Updated: Jan 27, 2019

I've been on Tinder for about 4 hours and I've seen more 'fish pics' than I've seen in all of my 28 years of life. Is there something irresistibly masculine about catching fish, something that subconsciously screams "mate with that man right fuckin' now"? I don't think so. I don't get it, personally. I'm more impressed with witty 'about me' blurbs, and the proper usage of 'your' and 'you're'. I want to asterisk the shit out of some people, but I'm trying to restrain myself. No one likes a pretentious asshole. Bleached, yes, but not pretentious.

Anyways, speaking of fish... I've gotten a few bites. One guy already invited me over to meet his dog, which could be a friendly and odd invitation to literally meet his dog, or a euphemistic (and equally as odd) invitation to look at his penis. I can't tell whether or not it's code. Is that code? Also, I love dogs, but meeting a dog takes all of five minutes. Probably way less than five minutes, actually. It's like, "This is my dog, his name is _______." And then the petting commences and then that's it. Then what? Penis, I guess. Or maybe the dog-petting will smoothly transition into a candlelit dinner and some fine wine, but why not mention that part initially?
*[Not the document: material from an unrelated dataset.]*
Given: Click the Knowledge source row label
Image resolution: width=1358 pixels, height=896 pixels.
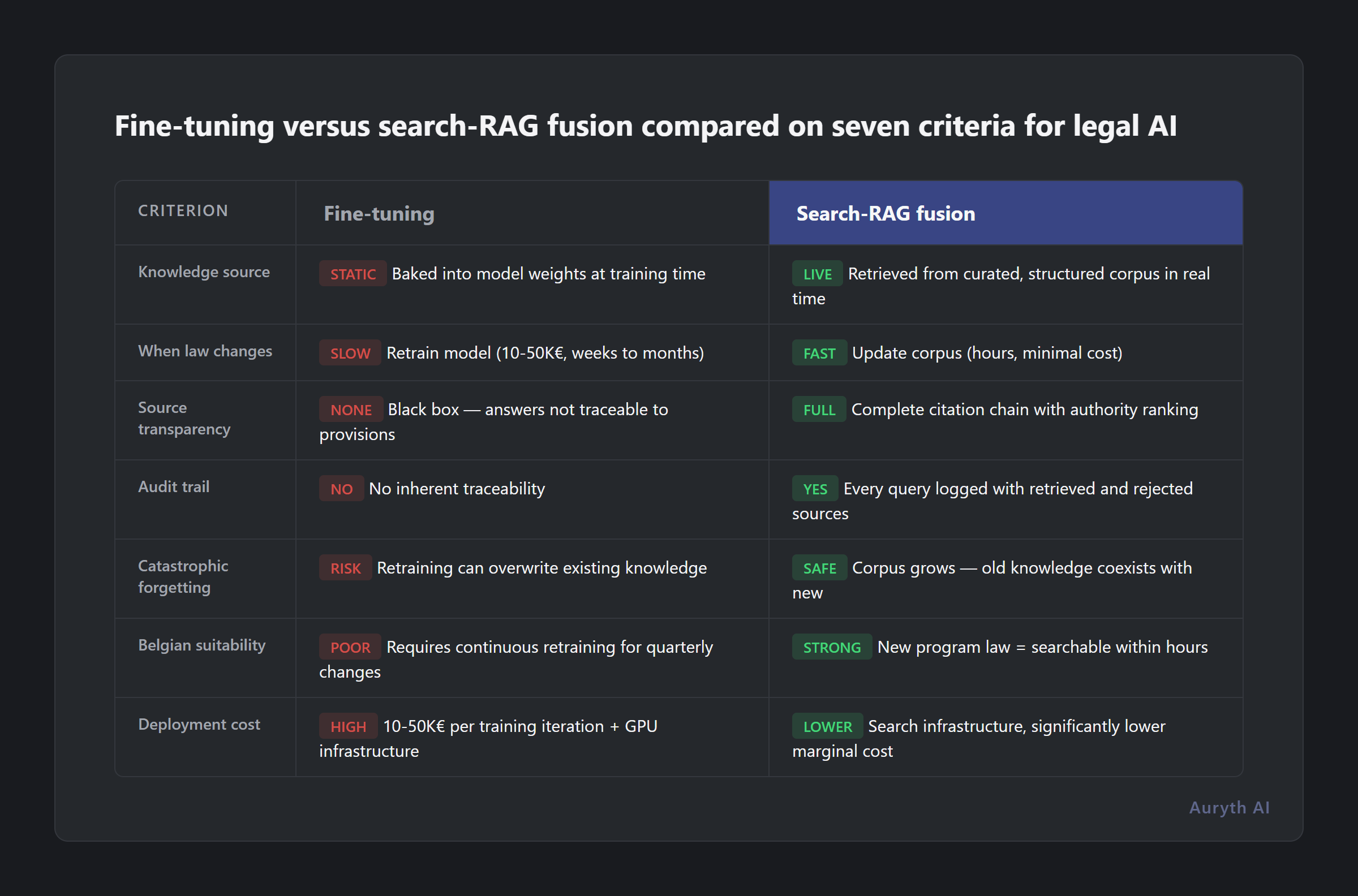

The majority of men I've matched with are friends from life or regulars from work or... my ex-boyfriend. But he and I already tried the dating thing and it didn't work out long-term, so that narrows down my options. I think that it's probably still too early to make definitive plans, but I'm going to shoot for 4 dates per week, so I should probably get the ball rolling.

One more thing - I have to say, I have never seen so many alternative spellings of 'Jared' in my fucking life. Go home, Jarrod.